Entries shown:
_ _ _

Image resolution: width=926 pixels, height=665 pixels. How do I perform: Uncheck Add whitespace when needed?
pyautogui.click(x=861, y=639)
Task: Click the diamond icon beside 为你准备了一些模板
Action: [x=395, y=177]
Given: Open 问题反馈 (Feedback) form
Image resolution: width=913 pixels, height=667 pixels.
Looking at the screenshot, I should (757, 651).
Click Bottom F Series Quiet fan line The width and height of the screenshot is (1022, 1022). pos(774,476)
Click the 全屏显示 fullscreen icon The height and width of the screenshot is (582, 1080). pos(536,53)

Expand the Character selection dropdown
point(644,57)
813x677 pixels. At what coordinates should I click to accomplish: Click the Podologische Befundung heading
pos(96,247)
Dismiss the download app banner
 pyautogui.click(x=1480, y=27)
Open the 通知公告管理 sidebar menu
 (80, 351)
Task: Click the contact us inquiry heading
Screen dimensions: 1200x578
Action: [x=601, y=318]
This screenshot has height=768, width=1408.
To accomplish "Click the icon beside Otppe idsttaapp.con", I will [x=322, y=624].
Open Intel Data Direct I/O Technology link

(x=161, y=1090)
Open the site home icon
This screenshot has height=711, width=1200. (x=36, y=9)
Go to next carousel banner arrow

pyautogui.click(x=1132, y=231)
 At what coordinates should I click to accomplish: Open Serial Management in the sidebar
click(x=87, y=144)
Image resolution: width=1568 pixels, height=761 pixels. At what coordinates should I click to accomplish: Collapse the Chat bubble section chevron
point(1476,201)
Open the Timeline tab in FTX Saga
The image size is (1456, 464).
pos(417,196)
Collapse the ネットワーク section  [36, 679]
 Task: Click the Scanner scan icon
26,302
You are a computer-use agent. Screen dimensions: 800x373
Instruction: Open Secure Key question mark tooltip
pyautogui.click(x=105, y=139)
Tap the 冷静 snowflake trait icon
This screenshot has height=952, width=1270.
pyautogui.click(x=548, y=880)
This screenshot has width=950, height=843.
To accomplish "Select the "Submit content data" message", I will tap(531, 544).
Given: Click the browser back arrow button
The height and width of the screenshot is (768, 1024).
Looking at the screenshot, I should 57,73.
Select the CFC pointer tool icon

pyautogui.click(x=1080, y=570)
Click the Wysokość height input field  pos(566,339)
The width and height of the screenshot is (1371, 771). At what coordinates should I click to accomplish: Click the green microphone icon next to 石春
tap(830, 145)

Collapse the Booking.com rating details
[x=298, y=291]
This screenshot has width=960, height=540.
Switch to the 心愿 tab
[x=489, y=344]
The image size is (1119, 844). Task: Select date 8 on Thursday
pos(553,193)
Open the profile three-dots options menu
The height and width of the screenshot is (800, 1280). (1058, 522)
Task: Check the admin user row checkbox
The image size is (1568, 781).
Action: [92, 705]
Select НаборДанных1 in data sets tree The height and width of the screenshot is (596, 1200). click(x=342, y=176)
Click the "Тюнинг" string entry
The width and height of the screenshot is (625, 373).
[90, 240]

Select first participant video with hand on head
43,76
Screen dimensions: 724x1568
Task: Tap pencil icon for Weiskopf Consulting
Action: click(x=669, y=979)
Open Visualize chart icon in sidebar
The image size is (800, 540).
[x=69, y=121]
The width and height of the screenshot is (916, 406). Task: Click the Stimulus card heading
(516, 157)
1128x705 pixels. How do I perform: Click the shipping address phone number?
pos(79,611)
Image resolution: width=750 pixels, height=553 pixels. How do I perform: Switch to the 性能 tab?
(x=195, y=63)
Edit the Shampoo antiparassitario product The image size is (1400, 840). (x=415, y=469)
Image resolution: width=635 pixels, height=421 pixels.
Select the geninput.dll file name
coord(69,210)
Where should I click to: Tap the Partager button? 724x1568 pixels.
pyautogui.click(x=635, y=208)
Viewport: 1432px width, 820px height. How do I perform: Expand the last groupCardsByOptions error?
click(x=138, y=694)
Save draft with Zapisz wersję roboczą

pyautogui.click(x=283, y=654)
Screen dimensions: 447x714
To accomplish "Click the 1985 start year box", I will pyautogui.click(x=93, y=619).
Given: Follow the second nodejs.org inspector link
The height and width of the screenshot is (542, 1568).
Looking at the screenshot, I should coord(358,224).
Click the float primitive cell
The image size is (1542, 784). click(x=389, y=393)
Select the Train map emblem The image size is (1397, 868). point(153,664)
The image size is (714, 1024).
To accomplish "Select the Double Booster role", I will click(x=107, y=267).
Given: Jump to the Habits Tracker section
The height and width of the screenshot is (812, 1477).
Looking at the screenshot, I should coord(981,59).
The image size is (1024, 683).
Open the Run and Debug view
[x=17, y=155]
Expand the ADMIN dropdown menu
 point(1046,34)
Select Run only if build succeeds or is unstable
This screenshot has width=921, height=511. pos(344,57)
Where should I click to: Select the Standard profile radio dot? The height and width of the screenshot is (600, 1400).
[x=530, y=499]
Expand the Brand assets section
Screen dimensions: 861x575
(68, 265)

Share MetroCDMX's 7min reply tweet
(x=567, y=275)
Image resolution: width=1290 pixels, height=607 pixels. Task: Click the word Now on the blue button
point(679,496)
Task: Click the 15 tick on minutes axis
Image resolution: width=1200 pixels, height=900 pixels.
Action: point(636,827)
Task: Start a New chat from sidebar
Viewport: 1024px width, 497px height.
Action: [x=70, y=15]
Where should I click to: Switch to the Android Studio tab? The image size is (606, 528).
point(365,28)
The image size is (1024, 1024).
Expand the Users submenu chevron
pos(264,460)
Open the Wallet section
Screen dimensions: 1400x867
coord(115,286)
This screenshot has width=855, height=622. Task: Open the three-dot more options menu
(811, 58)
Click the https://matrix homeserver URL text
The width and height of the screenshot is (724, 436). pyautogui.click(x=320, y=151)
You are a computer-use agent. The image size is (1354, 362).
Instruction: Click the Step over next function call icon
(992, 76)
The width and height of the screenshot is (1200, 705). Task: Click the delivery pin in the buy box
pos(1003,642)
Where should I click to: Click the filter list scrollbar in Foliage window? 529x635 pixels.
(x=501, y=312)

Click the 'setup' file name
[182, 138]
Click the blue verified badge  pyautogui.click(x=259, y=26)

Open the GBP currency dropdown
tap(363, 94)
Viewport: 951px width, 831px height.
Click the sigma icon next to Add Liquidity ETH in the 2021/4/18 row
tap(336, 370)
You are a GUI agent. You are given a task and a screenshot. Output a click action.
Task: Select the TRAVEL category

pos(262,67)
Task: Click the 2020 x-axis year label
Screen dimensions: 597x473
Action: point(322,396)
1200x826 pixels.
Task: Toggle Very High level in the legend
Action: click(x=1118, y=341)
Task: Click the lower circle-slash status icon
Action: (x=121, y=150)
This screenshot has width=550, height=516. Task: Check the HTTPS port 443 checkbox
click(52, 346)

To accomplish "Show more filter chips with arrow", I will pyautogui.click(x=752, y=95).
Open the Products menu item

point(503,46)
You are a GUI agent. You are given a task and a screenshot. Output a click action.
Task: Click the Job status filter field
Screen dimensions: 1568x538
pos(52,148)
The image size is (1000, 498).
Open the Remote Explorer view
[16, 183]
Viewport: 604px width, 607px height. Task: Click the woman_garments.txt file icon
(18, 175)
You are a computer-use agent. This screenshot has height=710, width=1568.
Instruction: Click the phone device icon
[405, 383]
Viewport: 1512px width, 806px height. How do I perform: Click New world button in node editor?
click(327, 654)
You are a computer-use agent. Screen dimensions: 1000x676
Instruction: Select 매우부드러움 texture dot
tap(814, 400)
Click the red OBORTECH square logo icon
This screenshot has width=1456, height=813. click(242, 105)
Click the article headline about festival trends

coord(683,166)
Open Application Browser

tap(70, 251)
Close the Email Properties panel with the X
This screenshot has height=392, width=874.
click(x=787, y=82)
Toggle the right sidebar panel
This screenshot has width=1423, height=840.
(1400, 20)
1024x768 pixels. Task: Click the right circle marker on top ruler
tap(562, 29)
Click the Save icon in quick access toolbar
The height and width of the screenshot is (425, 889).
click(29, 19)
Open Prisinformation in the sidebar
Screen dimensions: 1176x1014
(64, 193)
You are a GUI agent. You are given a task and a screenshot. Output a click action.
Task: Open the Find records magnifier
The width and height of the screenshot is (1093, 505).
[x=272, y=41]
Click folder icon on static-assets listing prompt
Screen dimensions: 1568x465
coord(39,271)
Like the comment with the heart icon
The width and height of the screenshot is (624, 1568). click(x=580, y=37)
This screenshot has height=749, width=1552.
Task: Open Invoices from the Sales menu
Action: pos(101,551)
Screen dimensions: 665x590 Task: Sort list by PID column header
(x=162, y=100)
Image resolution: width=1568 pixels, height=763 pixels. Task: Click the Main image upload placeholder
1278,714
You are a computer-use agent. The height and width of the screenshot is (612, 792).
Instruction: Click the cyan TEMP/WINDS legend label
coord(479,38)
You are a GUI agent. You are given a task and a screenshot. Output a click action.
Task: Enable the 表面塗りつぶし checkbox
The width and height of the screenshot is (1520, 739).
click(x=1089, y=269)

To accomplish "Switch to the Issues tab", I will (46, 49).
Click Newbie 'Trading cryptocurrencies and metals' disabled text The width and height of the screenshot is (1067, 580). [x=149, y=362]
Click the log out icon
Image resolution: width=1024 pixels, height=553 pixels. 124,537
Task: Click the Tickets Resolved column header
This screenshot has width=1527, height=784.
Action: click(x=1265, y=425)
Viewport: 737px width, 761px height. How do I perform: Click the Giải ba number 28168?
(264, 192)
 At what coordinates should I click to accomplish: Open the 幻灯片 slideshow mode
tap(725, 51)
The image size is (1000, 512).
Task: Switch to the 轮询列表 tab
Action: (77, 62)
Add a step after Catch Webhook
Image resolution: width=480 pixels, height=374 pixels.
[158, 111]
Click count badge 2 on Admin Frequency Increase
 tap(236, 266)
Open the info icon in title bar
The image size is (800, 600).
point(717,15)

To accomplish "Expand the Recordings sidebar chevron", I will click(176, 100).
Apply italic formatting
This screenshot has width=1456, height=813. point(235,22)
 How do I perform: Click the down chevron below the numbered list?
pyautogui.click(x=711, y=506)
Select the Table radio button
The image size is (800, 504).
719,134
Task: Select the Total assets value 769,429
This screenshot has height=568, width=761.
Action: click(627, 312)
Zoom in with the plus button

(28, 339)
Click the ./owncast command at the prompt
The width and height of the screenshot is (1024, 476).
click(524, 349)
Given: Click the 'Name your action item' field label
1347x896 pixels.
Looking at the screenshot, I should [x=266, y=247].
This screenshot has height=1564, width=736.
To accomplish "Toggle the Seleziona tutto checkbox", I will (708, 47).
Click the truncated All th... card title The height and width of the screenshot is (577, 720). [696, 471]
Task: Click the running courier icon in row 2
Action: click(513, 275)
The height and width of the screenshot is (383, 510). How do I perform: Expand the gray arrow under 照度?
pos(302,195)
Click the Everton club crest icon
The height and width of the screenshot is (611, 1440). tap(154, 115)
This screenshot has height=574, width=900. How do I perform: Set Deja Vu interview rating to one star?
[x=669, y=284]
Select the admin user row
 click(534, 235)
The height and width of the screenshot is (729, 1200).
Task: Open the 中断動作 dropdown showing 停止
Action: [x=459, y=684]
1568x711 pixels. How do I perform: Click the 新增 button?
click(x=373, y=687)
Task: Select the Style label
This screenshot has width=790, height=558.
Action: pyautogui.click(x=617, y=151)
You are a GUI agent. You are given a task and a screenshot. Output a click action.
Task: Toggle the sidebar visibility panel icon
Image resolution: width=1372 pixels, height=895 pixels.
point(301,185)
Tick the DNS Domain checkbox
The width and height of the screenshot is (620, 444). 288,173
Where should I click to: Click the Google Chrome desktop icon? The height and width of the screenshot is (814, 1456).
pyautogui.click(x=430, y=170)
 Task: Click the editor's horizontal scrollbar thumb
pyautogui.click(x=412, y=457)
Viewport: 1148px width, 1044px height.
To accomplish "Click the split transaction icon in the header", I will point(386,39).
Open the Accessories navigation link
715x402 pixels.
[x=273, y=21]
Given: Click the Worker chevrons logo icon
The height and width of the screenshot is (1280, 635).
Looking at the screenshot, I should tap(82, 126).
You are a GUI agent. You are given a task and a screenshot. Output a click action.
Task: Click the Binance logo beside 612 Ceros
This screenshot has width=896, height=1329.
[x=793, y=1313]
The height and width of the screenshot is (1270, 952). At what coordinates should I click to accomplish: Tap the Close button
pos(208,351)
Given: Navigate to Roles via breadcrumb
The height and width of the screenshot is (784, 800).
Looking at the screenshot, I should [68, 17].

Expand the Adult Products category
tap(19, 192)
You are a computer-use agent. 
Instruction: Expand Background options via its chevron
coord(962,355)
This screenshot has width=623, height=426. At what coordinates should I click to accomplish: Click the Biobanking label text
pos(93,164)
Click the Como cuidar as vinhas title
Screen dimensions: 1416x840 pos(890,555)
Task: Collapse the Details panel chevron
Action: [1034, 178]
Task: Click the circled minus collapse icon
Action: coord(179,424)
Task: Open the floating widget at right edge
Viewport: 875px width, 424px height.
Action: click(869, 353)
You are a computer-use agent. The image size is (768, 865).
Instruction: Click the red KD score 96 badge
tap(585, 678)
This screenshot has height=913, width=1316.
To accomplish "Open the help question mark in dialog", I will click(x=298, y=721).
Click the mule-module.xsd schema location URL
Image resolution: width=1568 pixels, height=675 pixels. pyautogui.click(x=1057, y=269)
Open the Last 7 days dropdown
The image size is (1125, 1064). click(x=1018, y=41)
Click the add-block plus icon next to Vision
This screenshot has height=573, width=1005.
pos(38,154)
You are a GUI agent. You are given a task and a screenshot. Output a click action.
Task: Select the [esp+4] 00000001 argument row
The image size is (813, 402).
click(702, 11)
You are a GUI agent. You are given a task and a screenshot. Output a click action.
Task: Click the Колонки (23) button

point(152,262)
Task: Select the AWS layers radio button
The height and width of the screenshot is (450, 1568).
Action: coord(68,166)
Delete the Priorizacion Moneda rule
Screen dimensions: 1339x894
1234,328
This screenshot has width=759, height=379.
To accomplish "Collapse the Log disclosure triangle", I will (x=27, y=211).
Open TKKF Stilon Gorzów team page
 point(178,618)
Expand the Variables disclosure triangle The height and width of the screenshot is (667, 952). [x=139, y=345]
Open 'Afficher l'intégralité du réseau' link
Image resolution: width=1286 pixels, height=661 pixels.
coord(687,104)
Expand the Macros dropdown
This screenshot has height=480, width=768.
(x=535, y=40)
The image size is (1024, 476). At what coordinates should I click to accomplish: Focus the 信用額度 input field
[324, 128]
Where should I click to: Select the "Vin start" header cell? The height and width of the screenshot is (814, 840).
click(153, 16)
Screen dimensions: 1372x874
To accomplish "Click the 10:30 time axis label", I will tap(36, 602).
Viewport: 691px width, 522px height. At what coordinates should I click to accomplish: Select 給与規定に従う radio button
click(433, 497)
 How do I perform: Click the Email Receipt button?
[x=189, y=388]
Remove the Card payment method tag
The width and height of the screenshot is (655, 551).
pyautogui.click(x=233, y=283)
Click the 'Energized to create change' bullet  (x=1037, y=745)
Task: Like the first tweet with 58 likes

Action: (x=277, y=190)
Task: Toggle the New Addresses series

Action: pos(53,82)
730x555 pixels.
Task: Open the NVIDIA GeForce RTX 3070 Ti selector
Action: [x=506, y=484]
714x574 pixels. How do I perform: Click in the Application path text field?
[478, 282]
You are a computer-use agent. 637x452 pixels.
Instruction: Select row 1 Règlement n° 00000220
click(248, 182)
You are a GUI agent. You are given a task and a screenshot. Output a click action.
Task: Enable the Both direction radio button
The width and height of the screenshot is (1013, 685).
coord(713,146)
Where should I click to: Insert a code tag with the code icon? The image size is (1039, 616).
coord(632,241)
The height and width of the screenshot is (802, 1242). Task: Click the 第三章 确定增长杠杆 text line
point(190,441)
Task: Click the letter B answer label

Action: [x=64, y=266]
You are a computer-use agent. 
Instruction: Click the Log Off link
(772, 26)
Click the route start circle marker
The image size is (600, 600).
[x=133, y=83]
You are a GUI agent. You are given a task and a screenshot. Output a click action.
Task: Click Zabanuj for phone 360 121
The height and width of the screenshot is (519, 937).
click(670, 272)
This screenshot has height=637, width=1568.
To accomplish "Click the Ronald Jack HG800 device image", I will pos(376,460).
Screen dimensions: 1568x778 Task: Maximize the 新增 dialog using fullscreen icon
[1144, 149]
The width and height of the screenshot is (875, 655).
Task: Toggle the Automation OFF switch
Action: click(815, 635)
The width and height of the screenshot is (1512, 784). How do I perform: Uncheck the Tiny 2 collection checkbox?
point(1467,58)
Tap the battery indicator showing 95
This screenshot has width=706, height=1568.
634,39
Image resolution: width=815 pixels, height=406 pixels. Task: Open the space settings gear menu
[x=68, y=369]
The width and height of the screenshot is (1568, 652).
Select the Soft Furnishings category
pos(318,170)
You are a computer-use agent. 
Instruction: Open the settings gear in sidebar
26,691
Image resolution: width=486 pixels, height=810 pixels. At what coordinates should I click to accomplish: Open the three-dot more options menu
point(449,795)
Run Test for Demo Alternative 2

_ _ _

Exercise aim:
Scan the records above and report how many lines include the word "computer", without any other text.

Solution to this task:
10